QualityOne Vaults allow you to define application security to automatically grant users specific access based on their Application Role for a particular secured object. Secured objects are High Volume object (HVO) data stores, which supports the growing volume of object records while maintaining Vault performance. You must define record-level security for the secured object as this data store option cannot be defined by DAC. To do so, you must first define users, user groups, organizations or facilities, and application roles to determine the level of access an internal or external user has for the following secured object:

  • Purchase Order Line Item: The default value for the Secured Object field on the Object Sharing Rule, Role Matching Criteria, and Record Matching Rule component and object is “purchase_order_line_item__v”.

About the Application Security Process

After you define the applicable User, User Group, Organization or Facility, and Application Role records, Vault does the following when an active User is detected:

  1. If the User has applicable DAC sharing rules configured for the secured object, the User gains access to the secured object records allowed by these sharing rules.
  2. Vault checks all Object Sharing Rule records for the secured object and the User. If the User belongs to an existing User Group, Vault assigns the appropriate Application Roles to the User for the secured object.
  3. Vault checks all Record Matching Rule records for the User and all the Role Matching Criteria records for the secured object. If the User has existing Record Matching Rule records with defined Application Roles and Facility or Organization configuration, Vault matches the Record Matching Rule records to the Role Matching Criteria record defined for the same Application Roles and Facility or Organization configuration for the secured object. Vault uses this match to assign the appropriate Application Roles to the User for the secured object. If there are no matches, Vault does not match based on the defined Record Matching Rule record.
  4. If the User has no Application Roles assigned and no applicable sharing rules for the secured object, Vault does not allow the User to gain access to the secured object and its records.

Overview

For users to view or interact with a secured object for the applicable lifecycle, create the appropriate records for the following:

Object Sharing Rule Component

This component contains the sharing rules for user groups. In this component, Admins configure the Application Role that Vault assigns to all users belonging to a User Group for a Secured Object. Navigate to Admin > Configuration > Application Security Setup > Object Sharing Rules. Create an Object Sharing Rule by adding an Application Role to assign to all users belonging to a User Group for a secured object.

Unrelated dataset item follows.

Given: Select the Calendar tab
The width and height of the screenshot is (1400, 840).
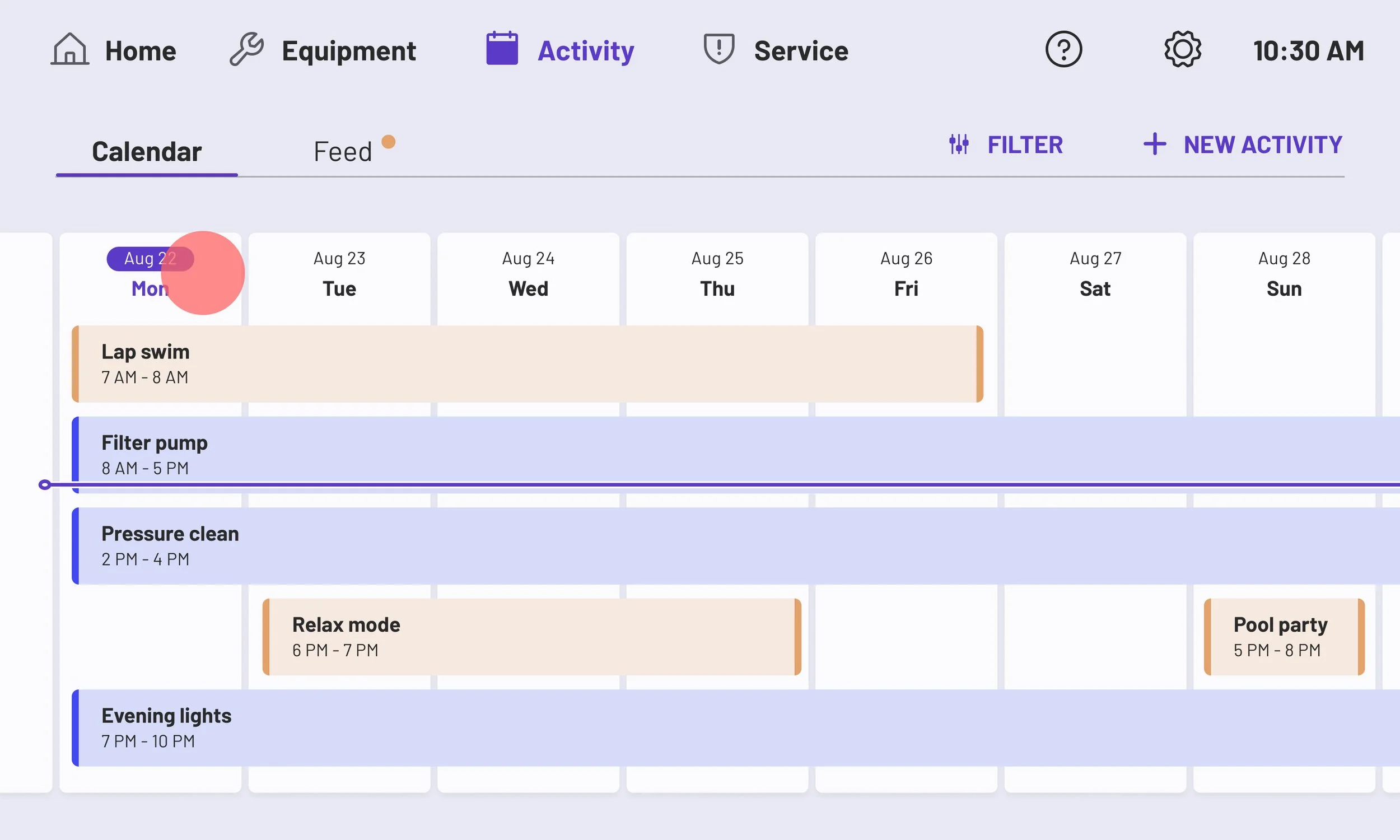Looking at the screenshot, I should coord(147,152).
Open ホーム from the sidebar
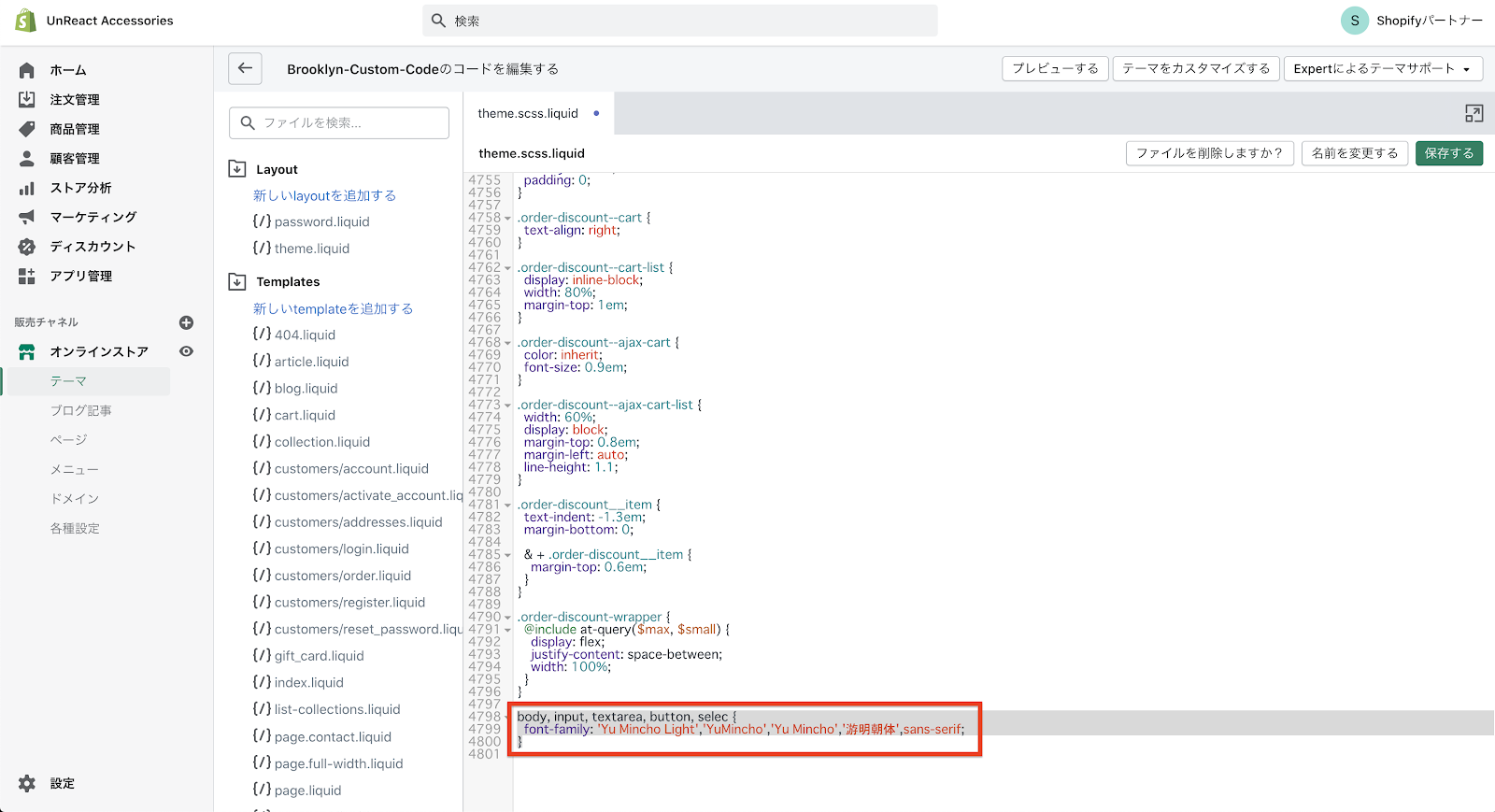The height and width of the screenshot is (812, 1495). 67,70
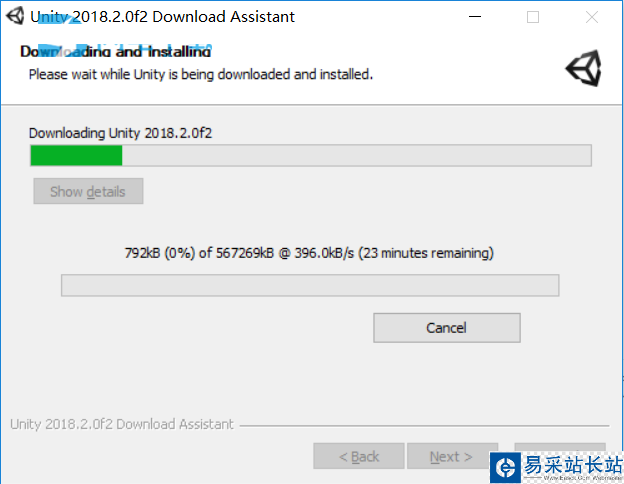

You can use any application role available in the secured object’s lifecycle. If an existing Object Sharing Rule record exists, you cannot create duplicate records with the same combination of Application Role, Secured Object, and User Group field values. Depending on configuration, you may create up to ten (10) Object Sharing Rule records for each secured object. For additional help on this configuration, contact your Veeva Representative for more details.

Role Matching Criteria Component

This component defines the access criteria for the applicable Application Role. Navigate to Admin > Configuration > Application Security Setup > Role Matching Criteria. Create a Role Matching Criteria by assigning the matching field of an object to an Application Role.

If an existing Role Matching Criteria record exists, you cannot create duplicate records with the same combination of Application Role, Record Matching Rule Object, Record Matching Rule Field, Secured Object, and Secured Object Field field values. Depending on configuration, you may create up to ten (10) Role Matching Criteria records for each secured object. For additional help on this configuration, contact your Veeva Representative for more details.

Record Matching Rule Object

This object contains the sharing rules for individual users belonging to either an organization or facility. In this object, Admins configure the Application Role that Vault assigns to an individual user for a secured object. Navigate to Business Admin > Objects > Record Matching Rule. Create a Record Matching Rule by adding an Application Role to assign to a User belonging to either an external Organization or an internal Facility.

Users can belong to up to 15 Facilities, and users at a Facility can have more than one (1) Application Role. For additional help on this configuration, contact your Veeva Representative for more details. You can use any application role available in the secured object’s lifecycle. Record Matching Rule records are also automatically created when External Collaborators are added or activated and deleted when inactivated through External Collaboration Management object actions. Record Matching Rules are subject to the Role Matching Criteria.